Timothy S. Sieh, York County Attorney, for appellee Freeholder's Board York County.

Michael H. Powell, Hamilton County Attorney, for appellee Freeholder's Board Hamilton County.

IRWIN, CARLSON, and CASSEL, Judges.


NOTICE: THIS OPINION IS NOT DESIGNATED FOR PERMANENT PUBLICATION AND MAY NOT BE CITED EXCEPT AS PROVIDED BY NEB. CT. R. APP. P. § 2-402(E).

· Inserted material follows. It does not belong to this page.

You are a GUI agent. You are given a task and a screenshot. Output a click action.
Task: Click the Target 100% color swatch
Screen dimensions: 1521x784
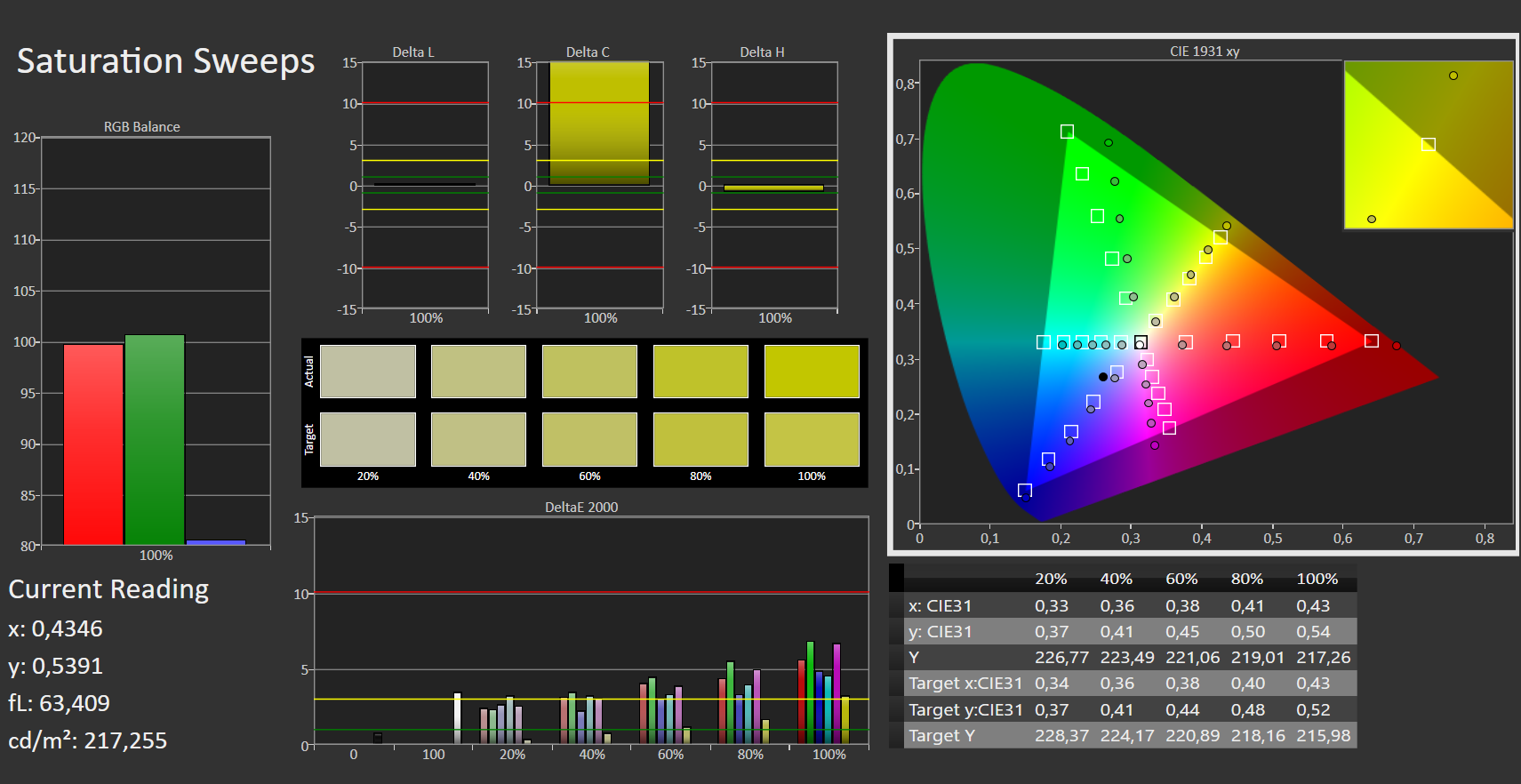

MEMORANDUM OPINION AND JUDGMENT ON APPEAL


INTRODUCTION

Several freeholders filed a petition requesting that their lands be transferred to a different school district. The freeholder's board denied the petition and the landowners appealed to district court, where the appellants intervened to oppose the petition. They now appeal the court's order granting the petition. We conclude that the board, and thus the district court, had jurisdiction to consider the petition and that the freeholders have fulfilled all the requirements contained Neb. Rev. Stat. § 79-458 (Cum. Supp. 2006) and are therefore entitled to transfer their land. We therefore affirm the decision of the district court.

BACKGROUND

In August 2006, the freeholders, Walter L. Goossen, Darlene Goossen, Brenda J. Beitler, Charles D. Goossen, Jeanine L. Gray, and Bradley J. Goossen filed a petition with the Freeholder's Board York/Hamilton County (the Board) to request that three tracts of land be transferred from Hampton School District (Hampton) to Heartland Community Schools (Heartland). Because the requested transfer would cross county lines, the Board was composed of the county assessors, county clerks, and county treasurers from both counties. In the petition, the freeholders failed to allege that neither Heartland nor Hampton was a member of a learning community.

On September 27, 2006, the Board heard the freeholders' petition. At the beginning of the proceeding, the Board's chairperson read aloud the requirements of § 79-458. At that time, the chairperson failed to state that § 79-458 required the freeholders to prove that neither Heartland nor Hampton was a member of a learning community. During closing arguments, counsel for Hampton pointed out that the applicable version of § 79-458 required this. The freeholders then requested that the Board grant them leave to amend their petition to reflect § 79-458 and permit them to offer further evidence. The Board passed a motion to decide the case on the testimony already in front of it and denied the freeholders' petition.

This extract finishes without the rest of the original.